# [seqfan] n x n matrices with adjacent entries differing by +/- 1

Edwin Clark eclark at math.usf.edu
Mon Oct 27 21:03:00 CET 2008

```On Mon, 27 Oct 2008, Max Alekseyev wrote:

> On Mon, Oct 27, 2008 at 11:39 AM, Edwin Clark <eclark at math.usf.edu> wrote:
>>
>> I just submitted the following sequence: Perhaps someone can prove
>> the conjecture.
>>
>> %S A146161 3,8,48,512,12288,524288,50331648,8589934592,3298534883328,
>> %T A146161 2251799813685248,3458764513820540928
>>
>> %N A146161 a(n) is the number of n by n matrices with entries in {1,2,3}
>> such that all adjacent entries (in the same row or column) differ by 1 or
>> -1.
>>
>> %C A146161 Let G(n) be the graph whose vertices are sequences of length n
>> with entries in {1,2,3} where two sequences s and t are adjacent if for
>> each i, s(i) and t(i) differ by 1 or -1. Let A be the adjacency matrix of
>> this graph then a(n) is the sum of the entries in A^(n-1). That is, a(n)
>> is the number of paths of length n-1 in the graph G(n).
>
> It looks like this comment defines a different sequence:

Sorry, you are right.
I meant to say let G(n) be the graph whose vertices are sequences of
length n for which adjacent terms diffter by +/1 1 and {s,t} is an edge
if the ith value of sequence s differs from the ith value of sequence t
by +/-1.

>
>> Conjecture: a(n) = 2^A097063(n) for n even and 3*2^A097063(n) if n is odd.
>
> Back to the sequence A146161:
> Suppose that elements of the nxn matrix are colored in black and white
> like a chessboard. Then either all black or all white elements must
> equal 2. Each element of the other color can be 1 or 3 independently.
> For even n, the number of black and white elements is the same and
> equal n/2. For odd n, the number of black/white squares differs by 1.
> Therefore, the number of nxn matrices defined in A146161 is
> 2*2^(n^2/2)=2^((n^2+1)/2) if n is even, and 2^((n^2+1)/2) +
> 2^((n^2-1)/2) = 3*2^((n^2-1)/2).
>
> The explicit formula for A097063 tells that A097063(n)=(n^2+1)/2 for
> even n, and A097063(n)=(n^2-1)/2 for odd n. So, the conjecture is
> true.
>
> Regards,
> Max
>
Excellent, Max! Thanks! That settles that.

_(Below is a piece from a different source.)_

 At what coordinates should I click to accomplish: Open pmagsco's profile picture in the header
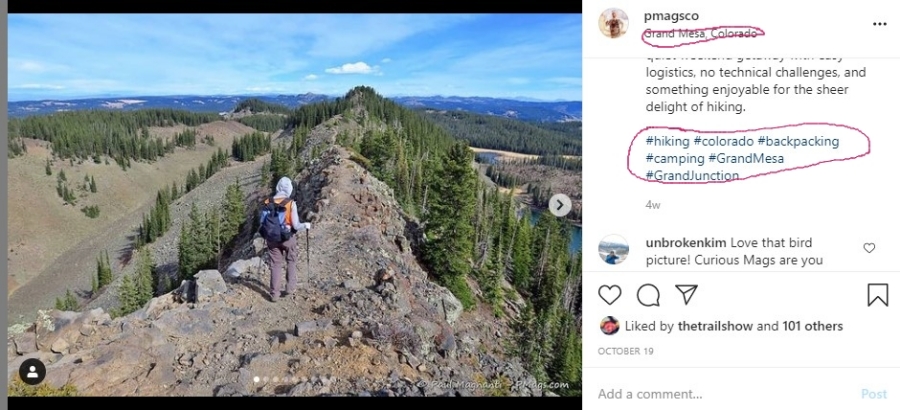(x=613, y=23)
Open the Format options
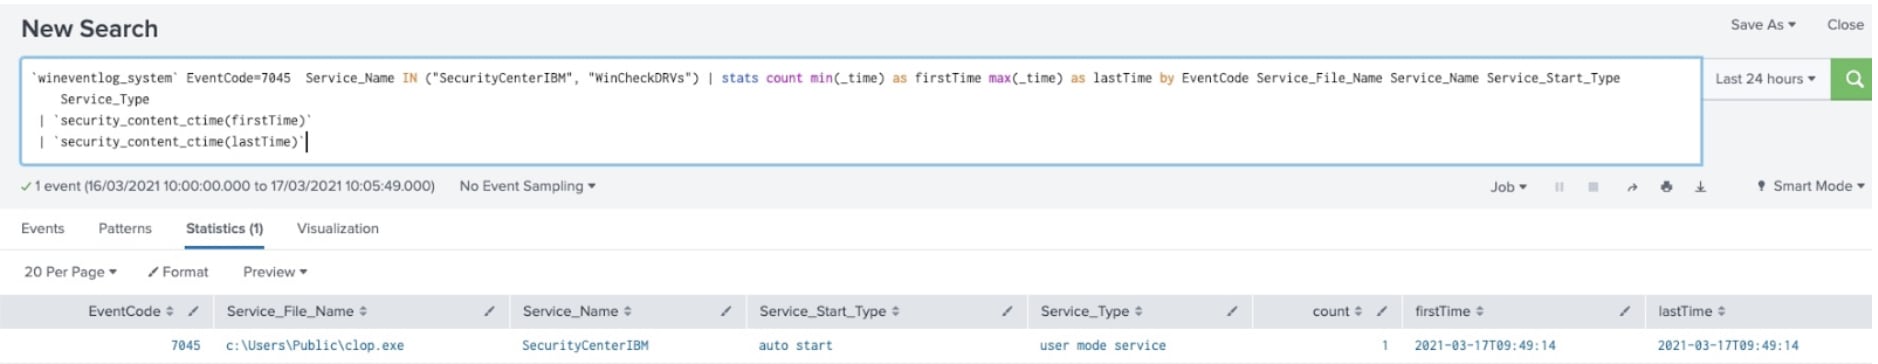The image size is (1878, 364). tap(178, 272)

How about a formula for the case where the entries are in {1,2,...,k}?
Do you see a pattern there?

In particular the number of n x n matrices with entries in {1,2,3,4} such
that adjacent entries differ by +/- 1 is given by: (if I haven't made a
mistake) for n from 1 to 10.

4, 14, 126, 2468, 110894, 11197722, 2560257900, 1321295925910,
1541096794523414, 4060098102291960100

--Edwin

```